Background information
- Born: October 2, 1945 (age 80) Oakland, California, U.S.
- Genres: Folk rock, pop rock, garage rock
- Occupation: Bassist
- Years active: 1964–present

= Ron Meagher =

American bassist (born 1941)

Ron Meagher (born October 2, 1945) is an American musician, best known as the bassist of the rock band The Beau Brummels.

== The Beau Brummels ==

When guitarist-songwriter Ron Elliott was putting the band together in 1964, he asked a friend, Kay Dane, if she knew any good bass players.
Dane recommended Meagher, but cautioned, "He's kind of weird. He has long hair!" After joining the band, Meagher proved to be important to the band's image, as he was one of the first American rock musicians with Beatlesque hair. In addition to providing backing vocals, Meagher sang lead on occasion, as on "They'll Make You Cry," a song from the band's 1965 debut album, Introducing the Beau Brummels.
Meagher appeared with the band in the 1965 science-fiction/comedy movie Village of the Giants, which was featured in a 1994 episode of Mystery Science Theater 3000.
He remained with the band as it reduced from a quintet to a trio by 1967's critically acclaimed album Triangle.
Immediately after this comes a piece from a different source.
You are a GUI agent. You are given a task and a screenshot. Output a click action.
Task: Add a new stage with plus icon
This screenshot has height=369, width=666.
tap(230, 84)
During the recording of the band's next album, 1968's Bradley's Barn, Meagher was drafted, becoming one of the few musicians from a well-known rock band to serve in the military at the height of the Vietnam War. Over the next three decades, Meagher has also participated in several Beau Brummels revivals, most notably in the mid-1970s when the band released a 1975 self-titled reunion album. After he was discharged two years later, Meagher played in the Black Velvet Band with former Beau Brummels bandmate Declan Mulligan.